Items in a dataset:

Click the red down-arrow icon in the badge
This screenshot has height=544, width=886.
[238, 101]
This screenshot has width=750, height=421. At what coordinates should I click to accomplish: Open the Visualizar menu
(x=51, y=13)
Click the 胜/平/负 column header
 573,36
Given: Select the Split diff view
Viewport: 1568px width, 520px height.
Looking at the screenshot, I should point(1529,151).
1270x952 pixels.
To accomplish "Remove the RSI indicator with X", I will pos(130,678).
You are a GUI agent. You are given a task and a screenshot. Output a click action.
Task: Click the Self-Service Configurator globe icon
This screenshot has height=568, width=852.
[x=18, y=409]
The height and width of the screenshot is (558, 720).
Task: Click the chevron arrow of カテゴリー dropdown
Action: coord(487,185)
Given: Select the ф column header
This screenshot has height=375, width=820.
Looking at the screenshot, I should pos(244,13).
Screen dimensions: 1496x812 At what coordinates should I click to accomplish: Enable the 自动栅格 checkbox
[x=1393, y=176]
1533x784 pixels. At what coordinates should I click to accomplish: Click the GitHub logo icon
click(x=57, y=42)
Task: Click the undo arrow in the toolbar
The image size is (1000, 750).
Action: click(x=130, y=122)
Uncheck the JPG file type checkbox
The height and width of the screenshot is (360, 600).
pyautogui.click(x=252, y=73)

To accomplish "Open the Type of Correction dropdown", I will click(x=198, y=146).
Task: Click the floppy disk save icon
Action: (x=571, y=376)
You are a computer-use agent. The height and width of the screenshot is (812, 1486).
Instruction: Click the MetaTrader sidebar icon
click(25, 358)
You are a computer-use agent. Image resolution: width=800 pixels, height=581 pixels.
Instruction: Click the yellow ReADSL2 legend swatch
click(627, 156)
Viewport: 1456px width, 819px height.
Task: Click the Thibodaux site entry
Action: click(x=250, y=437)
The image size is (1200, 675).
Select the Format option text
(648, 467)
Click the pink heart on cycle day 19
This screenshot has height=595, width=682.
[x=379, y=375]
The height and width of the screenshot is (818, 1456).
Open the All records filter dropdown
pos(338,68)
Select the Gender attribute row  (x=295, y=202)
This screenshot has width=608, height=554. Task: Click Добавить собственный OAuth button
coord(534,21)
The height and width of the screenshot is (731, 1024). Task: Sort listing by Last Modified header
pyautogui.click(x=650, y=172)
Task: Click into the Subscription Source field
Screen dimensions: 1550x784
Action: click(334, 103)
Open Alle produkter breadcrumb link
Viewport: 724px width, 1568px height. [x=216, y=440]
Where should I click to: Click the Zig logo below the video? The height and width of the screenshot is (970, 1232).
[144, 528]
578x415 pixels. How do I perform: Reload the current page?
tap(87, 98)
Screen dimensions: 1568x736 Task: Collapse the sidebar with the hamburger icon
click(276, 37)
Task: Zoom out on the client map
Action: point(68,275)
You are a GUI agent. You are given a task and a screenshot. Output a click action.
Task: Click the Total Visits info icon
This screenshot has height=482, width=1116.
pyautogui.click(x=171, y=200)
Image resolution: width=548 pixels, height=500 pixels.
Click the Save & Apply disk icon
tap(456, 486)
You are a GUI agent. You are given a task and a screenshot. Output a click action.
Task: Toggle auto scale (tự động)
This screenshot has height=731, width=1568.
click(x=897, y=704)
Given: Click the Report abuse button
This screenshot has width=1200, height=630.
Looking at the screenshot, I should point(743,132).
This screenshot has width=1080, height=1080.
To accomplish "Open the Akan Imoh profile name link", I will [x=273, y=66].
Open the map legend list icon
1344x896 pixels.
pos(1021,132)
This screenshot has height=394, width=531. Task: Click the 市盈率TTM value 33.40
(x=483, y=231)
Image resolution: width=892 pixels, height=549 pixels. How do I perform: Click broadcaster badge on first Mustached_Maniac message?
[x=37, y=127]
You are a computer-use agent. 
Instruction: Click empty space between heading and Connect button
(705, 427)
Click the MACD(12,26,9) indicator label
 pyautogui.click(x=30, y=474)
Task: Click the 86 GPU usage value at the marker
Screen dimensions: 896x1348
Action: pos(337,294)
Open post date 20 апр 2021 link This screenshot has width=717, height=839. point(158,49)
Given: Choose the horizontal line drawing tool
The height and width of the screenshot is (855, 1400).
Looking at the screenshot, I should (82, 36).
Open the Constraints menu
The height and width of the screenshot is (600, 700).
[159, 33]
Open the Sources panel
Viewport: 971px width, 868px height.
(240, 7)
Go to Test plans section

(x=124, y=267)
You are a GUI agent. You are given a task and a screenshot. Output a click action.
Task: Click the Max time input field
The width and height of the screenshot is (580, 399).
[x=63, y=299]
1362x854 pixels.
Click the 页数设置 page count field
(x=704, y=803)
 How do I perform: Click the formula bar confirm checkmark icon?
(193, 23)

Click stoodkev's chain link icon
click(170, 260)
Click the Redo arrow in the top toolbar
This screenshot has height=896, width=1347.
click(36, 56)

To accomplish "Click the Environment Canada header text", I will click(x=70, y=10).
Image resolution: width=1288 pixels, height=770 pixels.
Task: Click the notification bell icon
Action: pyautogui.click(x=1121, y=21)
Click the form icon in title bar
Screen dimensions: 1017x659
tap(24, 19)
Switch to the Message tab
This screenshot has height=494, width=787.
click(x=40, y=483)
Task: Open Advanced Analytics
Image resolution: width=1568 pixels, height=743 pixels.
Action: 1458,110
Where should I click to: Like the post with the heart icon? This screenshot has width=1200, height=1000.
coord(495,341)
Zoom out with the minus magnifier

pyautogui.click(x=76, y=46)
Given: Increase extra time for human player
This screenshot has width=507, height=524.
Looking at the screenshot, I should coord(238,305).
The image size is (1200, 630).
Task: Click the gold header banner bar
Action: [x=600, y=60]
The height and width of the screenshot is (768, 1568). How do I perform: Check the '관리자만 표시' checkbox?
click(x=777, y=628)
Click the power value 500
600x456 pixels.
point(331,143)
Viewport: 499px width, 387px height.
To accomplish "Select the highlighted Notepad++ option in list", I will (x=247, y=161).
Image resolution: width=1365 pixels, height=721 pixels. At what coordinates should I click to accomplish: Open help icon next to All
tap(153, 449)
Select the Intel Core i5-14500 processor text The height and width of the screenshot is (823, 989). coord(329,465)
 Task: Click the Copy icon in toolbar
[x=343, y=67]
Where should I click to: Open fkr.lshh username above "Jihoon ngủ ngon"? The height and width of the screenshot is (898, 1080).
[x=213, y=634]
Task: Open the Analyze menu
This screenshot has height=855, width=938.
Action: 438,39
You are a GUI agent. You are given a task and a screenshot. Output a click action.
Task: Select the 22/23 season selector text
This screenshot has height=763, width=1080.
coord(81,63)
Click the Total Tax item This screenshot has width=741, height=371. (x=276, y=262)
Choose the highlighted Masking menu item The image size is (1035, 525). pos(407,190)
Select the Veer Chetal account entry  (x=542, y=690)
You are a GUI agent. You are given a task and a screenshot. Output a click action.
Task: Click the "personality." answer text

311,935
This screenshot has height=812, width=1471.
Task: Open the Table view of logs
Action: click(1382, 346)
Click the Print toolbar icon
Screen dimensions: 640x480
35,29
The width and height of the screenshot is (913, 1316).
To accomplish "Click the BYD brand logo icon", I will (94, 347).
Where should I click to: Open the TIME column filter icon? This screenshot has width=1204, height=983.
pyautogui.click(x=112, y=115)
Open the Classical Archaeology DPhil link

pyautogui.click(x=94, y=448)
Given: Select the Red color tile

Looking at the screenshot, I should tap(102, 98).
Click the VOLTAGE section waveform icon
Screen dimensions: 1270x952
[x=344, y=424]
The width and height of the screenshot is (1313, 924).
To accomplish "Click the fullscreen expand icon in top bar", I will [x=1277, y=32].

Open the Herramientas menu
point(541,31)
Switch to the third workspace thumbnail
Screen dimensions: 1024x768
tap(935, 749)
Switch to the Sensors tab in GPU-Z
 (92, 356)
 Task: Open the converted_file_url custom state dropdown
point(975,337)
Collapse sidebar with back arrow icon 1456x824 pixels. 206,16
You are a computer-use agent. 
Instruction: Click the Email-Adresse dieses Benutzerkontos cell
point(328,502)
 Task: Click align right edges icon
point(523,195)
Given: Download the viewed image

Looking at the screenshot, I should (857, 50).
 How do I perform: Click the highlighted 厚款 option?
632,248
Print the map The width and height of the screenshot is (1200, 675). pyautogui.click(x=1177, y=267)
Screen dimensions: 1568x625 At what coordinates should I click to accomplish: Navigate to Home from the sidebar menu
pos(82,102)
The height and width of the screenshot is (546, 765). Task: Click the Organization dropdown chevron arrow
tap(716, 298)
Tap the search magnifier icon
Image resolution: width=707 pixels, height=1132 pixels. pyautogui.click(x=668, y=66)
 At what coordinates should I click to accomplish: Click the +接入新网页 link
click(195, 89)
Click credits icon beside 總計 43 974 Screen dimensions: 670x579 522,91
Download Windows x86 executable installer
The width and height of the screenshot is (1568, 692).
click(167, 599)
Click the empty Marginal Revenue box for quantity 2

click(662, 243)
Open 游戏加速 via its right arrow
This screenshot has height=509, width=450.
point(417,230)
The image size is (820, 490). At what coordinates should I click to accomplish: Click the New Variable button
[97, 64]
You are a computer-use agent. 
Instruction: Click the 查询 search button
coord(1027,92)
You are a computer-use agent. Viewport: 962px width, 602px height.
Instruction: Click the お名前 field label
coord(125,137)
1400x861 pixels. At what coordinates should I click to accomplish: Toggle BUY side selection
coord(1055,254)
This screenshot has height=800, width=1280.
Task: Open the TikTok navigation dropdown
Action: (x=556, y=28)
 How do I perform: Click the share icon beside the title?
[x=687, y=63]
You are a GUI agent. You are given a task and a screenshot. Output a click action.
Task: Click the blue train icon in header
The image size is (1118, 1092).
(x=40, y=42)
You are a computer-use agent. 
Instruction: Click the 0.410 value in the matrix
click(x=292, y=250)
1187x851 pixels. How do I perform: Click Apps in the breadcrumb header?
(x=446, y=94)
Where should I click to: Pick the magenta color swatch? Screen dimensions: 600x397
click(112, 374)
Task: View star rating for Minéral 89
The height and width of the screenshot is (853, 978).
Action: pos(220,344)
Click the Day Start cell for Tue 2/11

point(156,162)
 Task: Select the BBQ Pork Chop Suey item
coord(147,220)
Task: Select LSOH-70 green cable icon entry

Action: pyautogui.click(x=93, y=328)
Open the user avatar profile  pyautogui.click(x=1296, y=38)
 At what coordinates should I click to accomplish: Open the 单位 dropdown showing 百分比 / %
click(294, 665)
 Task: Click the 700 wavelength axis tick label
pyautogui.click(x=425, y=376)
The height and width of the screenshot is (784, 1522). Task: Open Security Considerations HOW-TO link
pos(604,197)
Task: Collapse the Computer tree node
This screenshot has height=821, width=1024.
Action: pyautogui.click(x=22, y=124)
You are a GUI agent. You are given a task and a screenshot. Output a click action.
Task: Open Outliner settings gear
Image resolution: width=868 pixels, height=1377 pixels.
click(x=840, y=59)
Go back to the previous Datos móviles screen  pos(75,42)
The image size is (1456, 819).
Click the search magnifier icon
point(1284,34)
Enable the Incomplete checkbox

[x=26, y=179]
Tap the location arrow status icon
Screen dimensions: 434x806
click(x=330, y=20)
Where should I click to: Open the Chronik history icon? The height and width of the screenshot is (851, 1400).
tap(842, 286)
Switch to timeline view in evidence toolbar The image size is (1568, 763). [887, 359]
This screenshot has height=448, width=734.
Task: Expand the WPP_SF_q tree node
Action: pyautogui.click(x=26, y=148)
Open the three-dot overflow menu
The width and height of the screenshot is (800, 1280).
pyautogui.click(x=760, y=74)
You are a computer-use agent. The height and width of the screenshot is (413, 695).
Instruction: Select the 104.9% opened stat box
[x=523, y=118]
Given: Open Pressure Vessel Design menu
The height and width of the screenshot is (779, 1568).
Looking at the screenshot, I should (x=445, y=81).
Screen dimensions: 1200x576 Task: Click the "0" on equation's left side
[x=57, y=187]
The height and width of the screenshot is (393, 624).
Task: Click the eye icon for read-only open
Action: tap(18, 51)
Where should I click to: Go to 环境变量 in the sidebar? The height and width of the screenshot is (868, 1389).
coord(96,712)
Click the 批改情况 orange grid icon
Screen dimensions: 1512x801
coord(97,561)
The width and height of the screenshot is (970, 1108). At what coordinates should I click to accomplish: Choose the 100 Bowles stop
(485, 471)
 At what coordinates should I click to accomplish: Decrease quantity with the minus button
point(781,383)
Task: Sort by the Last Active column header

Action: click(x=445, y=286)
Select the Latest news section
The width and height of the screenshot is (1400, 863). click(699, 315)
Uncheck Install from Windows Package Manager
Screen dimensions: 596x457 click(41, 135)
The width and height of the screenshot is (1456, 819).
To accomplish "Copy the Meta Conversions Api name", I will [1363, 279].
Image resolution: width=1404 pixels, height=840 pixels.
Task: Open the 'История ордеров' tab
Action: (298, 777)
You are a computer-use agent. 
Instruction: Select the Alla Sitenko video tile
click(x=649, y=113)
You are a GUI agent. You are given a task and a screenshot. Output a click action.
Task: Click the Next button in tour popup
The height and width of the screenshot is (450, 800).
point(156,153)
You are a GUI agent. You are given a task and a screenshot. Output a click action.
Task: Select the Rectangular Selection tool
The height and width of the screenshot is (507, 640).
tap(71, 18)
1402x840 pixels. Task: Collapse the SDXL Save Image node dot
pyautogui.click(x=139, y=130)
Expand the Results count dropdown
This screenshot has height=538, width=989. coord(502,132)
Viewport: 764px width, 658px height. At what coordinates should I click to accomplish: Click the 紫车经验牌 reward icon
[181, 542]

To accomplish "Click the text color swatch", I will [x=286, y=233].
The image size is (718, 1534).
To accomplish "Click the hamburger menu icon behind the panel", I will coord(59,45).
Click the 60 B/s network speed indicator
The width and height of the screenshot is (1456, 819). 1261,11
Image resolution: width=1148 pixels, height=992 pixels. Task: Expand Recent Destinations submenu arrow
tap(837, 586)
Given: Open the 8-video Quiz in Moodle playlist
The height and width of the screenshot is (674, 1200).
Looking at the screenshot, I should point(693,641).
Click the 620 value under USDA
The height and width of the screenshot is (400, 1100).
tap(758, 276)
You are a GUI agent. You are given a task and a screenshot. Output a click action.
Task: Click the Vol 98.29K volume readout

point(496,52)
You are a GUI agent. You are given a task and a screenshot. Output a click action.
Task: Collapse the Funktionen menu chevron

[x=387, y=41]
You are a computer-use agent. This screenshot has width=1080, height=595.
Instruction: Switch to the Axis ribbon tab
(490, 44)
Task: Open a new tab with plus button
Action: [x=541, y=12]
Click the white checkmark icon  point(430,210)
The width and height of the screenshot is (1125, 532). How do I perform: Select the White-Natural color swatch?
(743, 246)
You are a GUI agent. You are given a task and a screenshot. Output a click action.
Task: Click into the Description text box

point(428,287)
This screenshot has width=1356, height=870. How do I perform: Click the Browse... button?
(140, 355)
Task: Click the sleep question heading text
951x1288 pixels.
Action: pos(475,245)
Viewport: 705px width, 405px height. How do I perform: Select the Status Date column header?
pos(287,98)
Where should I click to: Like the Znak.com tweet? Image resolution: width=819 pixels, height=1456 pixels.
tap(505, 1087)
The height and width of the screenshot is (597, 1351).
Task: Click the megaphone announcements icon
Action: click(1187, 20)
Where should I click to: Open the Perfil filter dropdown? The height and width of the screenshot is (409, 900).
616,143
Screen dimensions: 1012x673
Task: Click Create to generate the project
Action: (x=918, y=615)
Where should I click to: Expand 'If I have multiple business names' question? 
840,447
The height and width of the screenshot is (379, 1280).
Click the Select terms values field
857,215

SET TASK:
Gather every line of the items above that contains the word "button".

RESPONSE TO THE TASK:
This screenshot has width=608, height=554. Task: Click Добавить собственный OAuth button
Given: Click the Report abuse button
Instruction: Click empty space between heading and Connect button
The image size is (820, 490). At what coordinates should I click to accomplish: Click the New Variable button
Instruction: Click the 查询 search button
 At what coordinates should I click to accomplish: Decrease quantity with the minus button
Task: Click the Next button in tour popup
Task: Open a new tab with plus button
This screenshot has width=1356, height=870. How do I perform: Click the Browse... button?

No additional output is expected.